What is the Environmental Protection Agency?
Jul 14 2014 Comments 0
The United States Environmental Protection Agency (EPA) is a government organisation that exists solely to protect human health and the environment. It is the only agency in the United States with the right to create and enforce environmental policies. The EPA is governed by an administrator (who reports directly to the president of the United States) and is headquartered in Washington DC.
A Brief History of the EPA
During the 1950s and 1960s the American public became increasingly concerned about ecological issues, particularly the impact of human activity on the environment. The widespread use of toxic pesticides caused alarm, particularly after Rachel Carson’s damning book Silent Spring was published in 1962. During the 60s a number of revolts took place in response to the bulldozing of communities and ecosystems for the construction of the Interstate Highway System. Finally, in 1969 the catastrophic Santa Barbara Oil Spill (the third largest disaster of its kind to date) incurred public outcry and the government was forced to act.
The National Environmental Policy Act of 1969 (NEPA) which promised to preserve and enhance the environment was created in response. The EPA was later formed in 1970 when President Nixon recognised the need for a single agency to deal with all environmental legislation. Environmental issues (such as air pollution and waste management) that had previously been assigned to other government agencies were now unified and managed by a single bureau.
What Does the EPA Do?
The Environmental Protection Agency establishes environmental legislation, enforces cleanup programs, conducts important research and funds education initiatives. In short, it does everything it can to protect the environment with the help of some 18,000 employees and community volunteer groups.

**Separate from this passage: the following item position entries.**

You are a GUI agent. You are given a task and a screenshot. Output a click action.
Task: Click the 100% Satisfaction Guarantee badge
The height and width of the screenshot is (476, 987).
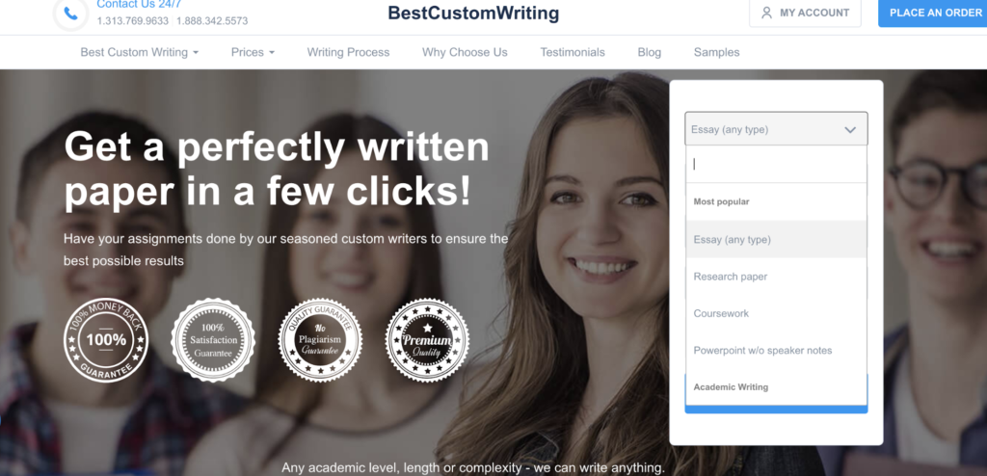tap(213, 340)
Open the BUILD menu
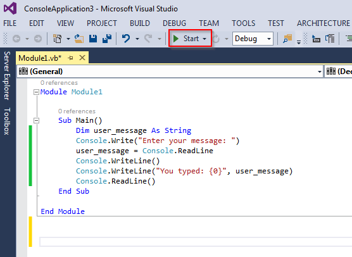 click(x=140, y=23)
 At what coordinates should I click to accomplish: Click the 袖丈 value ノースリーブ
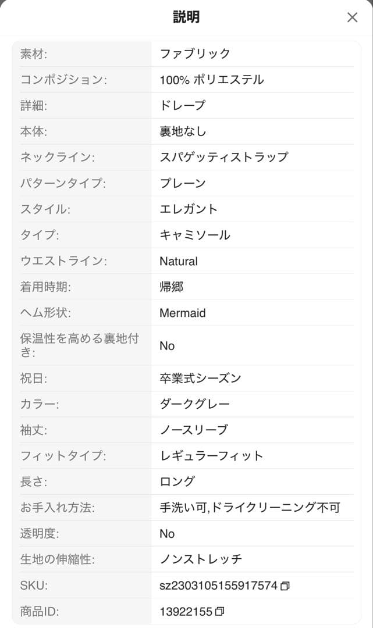pos(194,430)
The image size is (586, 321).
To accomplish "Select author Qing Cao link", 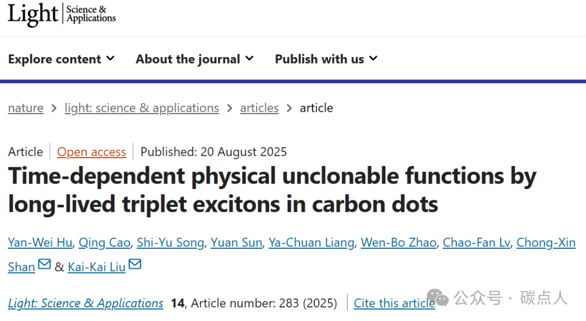I will tap(105, 242).
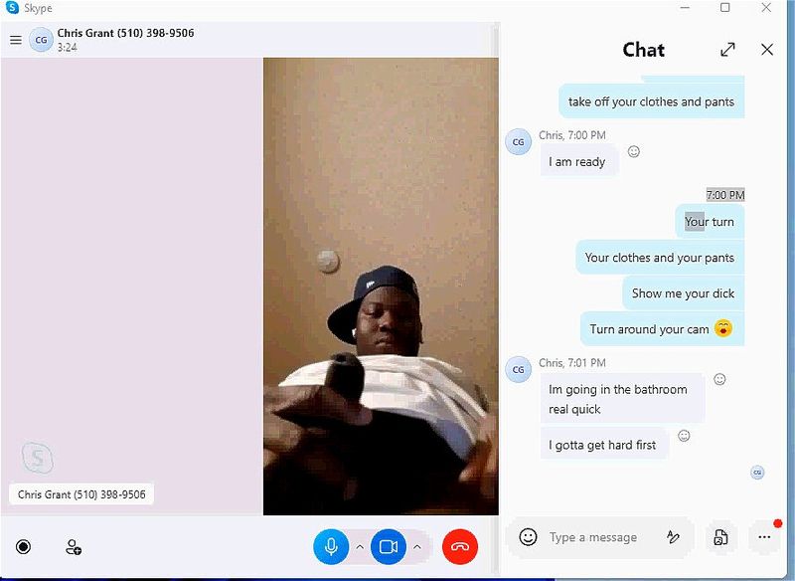Focus the "Type a message" field
This screenshot has height=581, width=795.
coord(593,537)
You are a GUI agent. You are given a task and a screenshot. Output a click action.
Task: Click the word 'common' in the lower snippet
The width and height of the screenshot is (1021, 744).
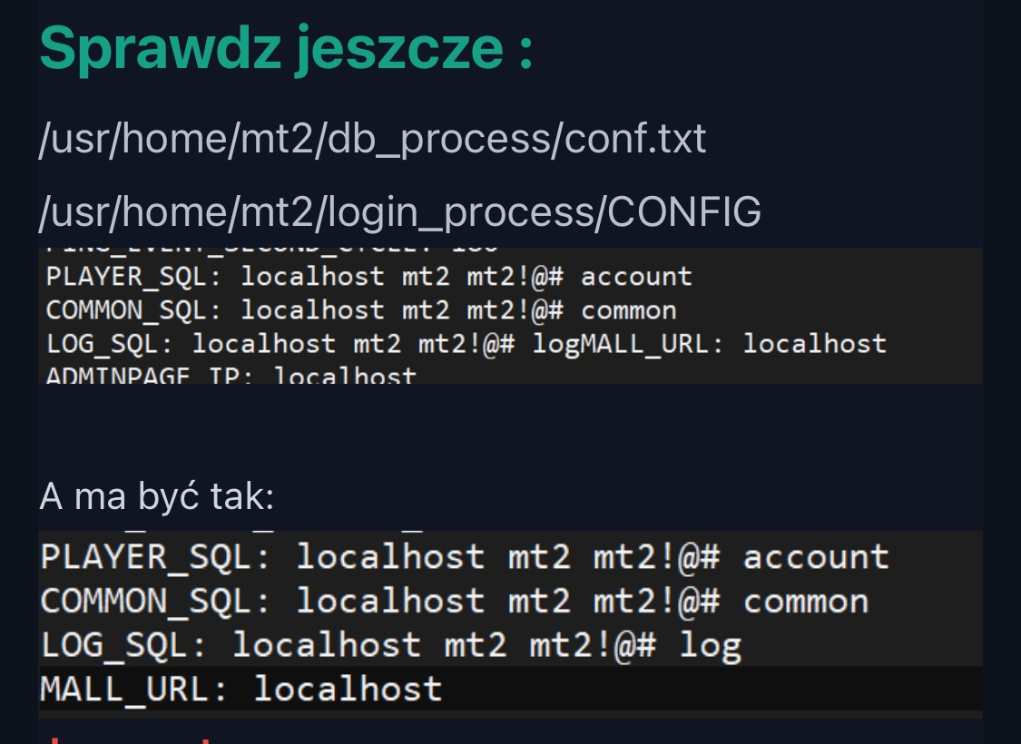(x=806, y=601)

In its early days the EPA worked to make general environmental improvements. Important policies included the Clean Air Act of 1970, the Federal Environmental Pesticide Control Act of 1972 and the Clean Water Act of 1972. In 1980 the Comprehensive Environmental Response, Compensation, and Liability Act (CERCLA) was founded. Known affectionately to most Americans as ‘Superfund’, this policy targeted the unprecedented number of abandoned sites that required cleanup. These sites, often factories, mines or landfills were highly toxic and therefore posed a risk to human and environmental health.
Today, the EPA is responsible for upholding 12 major laws. To do this, the agency runs more than 100 programs dedicated to the following areas; air, pollution prevention, wastes and recycling, toxics and chemicals, water and pesticides. To learn more about EPA policies, read the article Meeting Tier 3 Requirements with Ease and Precision.
Like any government agency, the EPA is subject to a great deal of criticism. In 2007, the Supreme Court sided with Massachusetts environmentalists who claimed the EPA was ‘shirking’ responsibilities. During George W. Bush’s administration the EPA faced a great deal of controversy as well as lawsuits, investigations and high-profile resignations.